PROBLEM TO SOLVE ->
Update the patch review email from "Michal Hocko <mhocko@xxxxxxx>" through "via memory controller.", writing "memory cgroup controller" wherever "memory controller" appears.

Re: [PATCH -V4 04/10] memcg: Add HugeTLB extension

[Date Prev][Date Next][Thread Prev][Thread Next][Date Index][Thread Index]

 



Michal Hocko <mhocko@xxxxxxx> writes:

> On Fri 16-03-12 23:09:24, Aneesh Kumar K.V wrote:
>> From: "Aneesh Kumar K.V" <aneesh.kumar@xxxxxxxxxxxxxxxxxx>
>> 
>> This patch implements a memcg extension that allows us to control
>> HugeTLB allocations via memory controller.
>
> And the infrastructure is not used at this stage (you forgot to
> mention).
> The changelog should be much more descriptive.


Will update the changelog.

>
>> 
>> Signed-off-by: Aneesh Kumar K.V <aneesh.kumar@xxxxxxxxxxxxxxxxxx>
>> ---
>>  include/linux/hugetlb.h    |    1 +
>>  include/linux/memcontrol.h |   42 +++++++++++++
>>  init/Kconfig               |    8 +++
>>  mm/hugetlb.c               |    2 +-
>>  mm/memcontrol.c            |  138 ++++++++++++++++++++++++++++++++++++++++++++
>>  5 files changed, 190 insertions(+), 1 deletions(-)

LISTED ENTRIES ->

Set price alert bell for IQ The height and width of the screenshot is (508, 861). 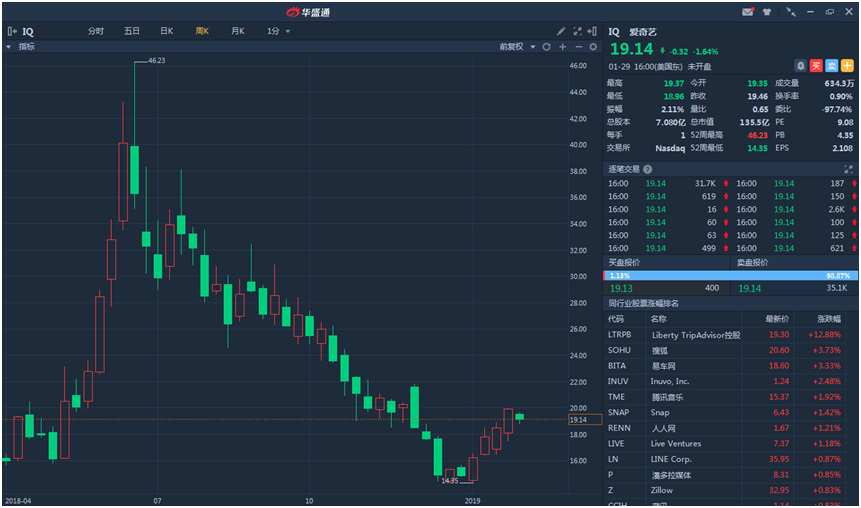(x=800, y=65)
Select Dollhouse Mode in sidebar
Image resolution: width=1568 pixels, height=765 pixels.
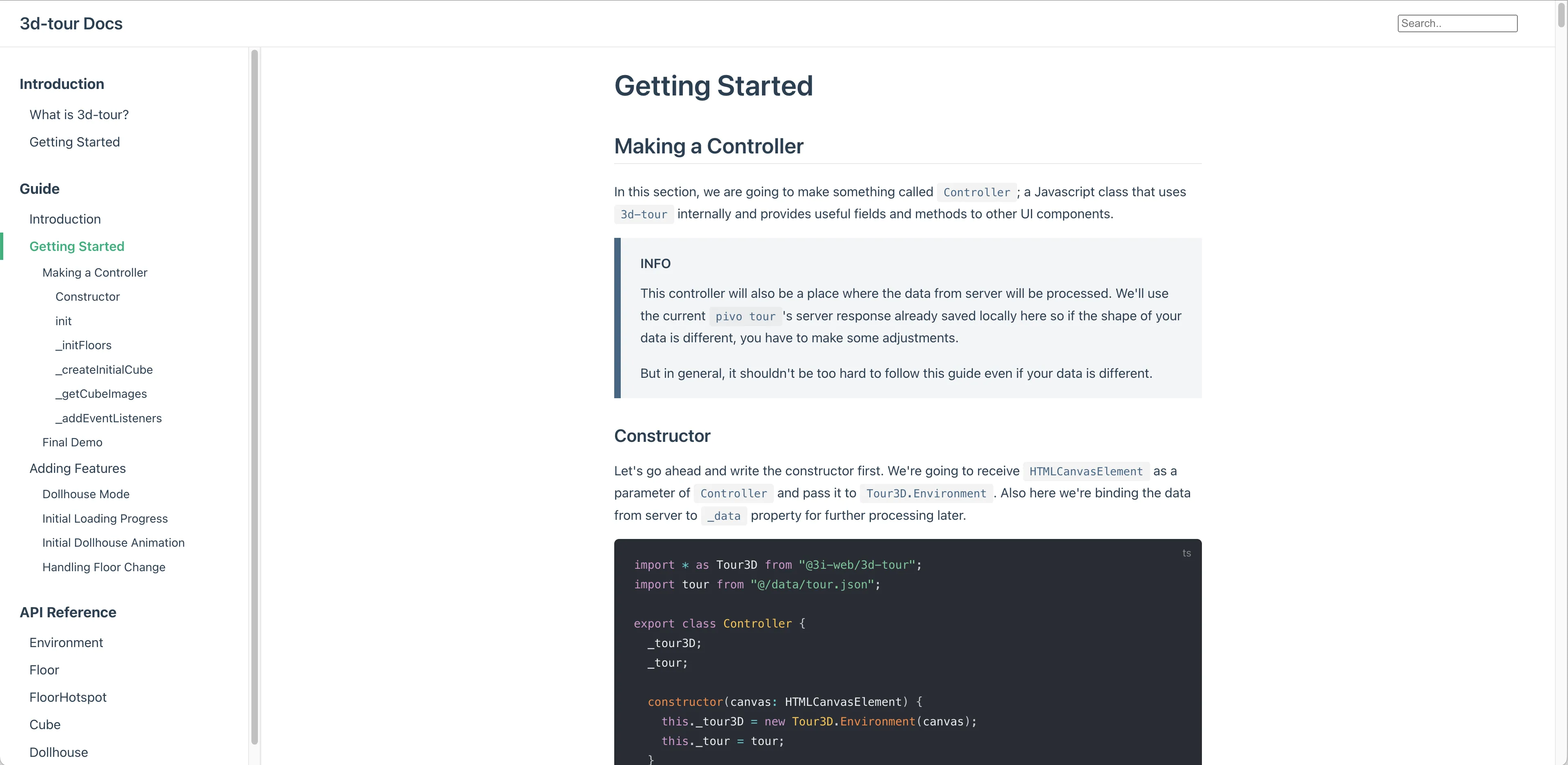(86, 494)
--
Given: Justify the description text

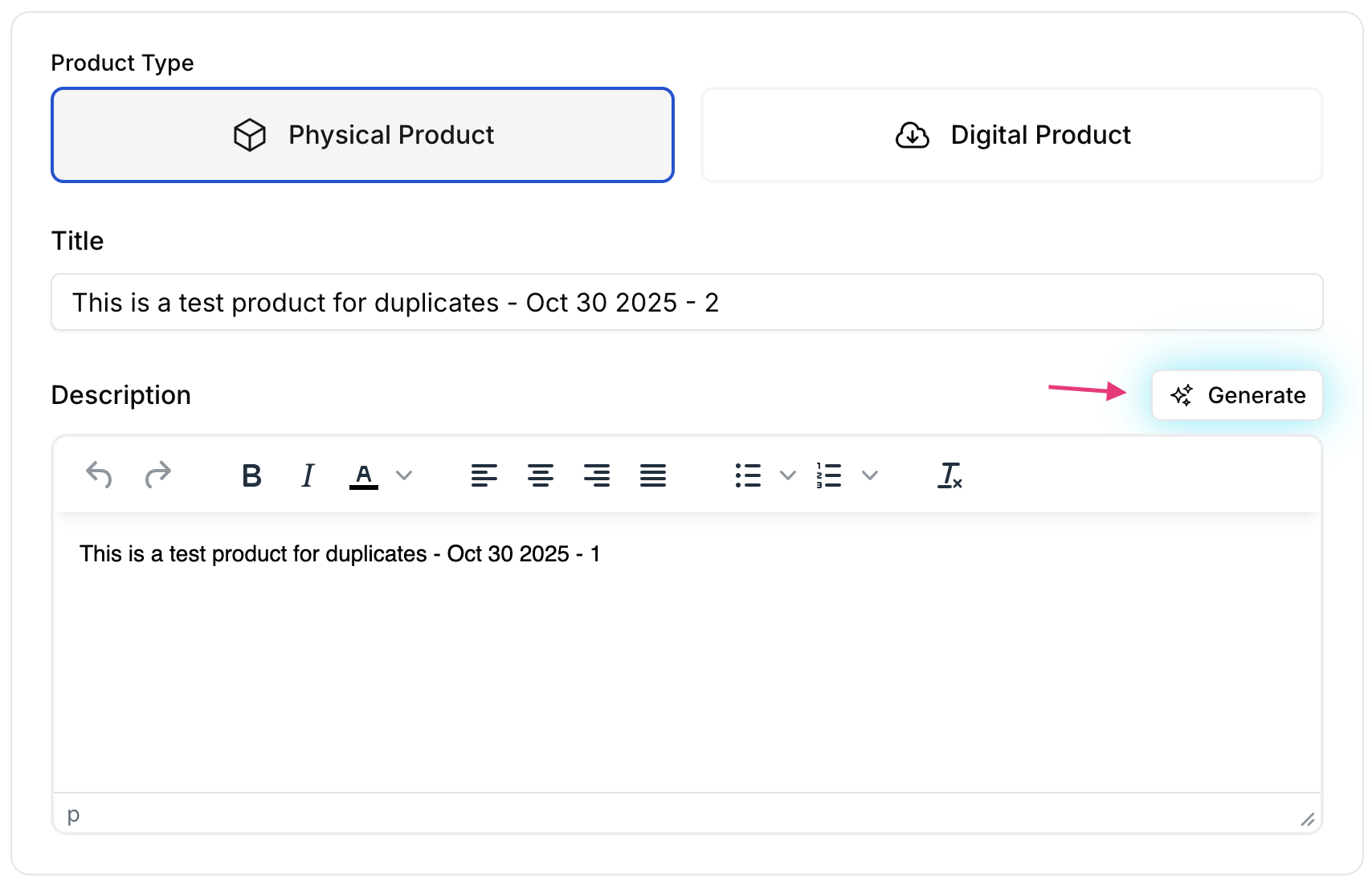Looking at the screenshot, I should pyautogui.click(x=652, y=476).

TASK OUTPUT ->
Michal Hocko <mhocko@xxxxxxx> writes:

> On Fri 16-03-12 23:09:24, Aneesh Kumar K.V wrote:
>> From: "Aneesh Kumar K.V" <aneesh.kumar@xxxxxxxxxxxxxxxxxx>
>> 
>> This patch implements a memcg extension that allows us to control
>> HugeTLB allocations via memory cgroup controller.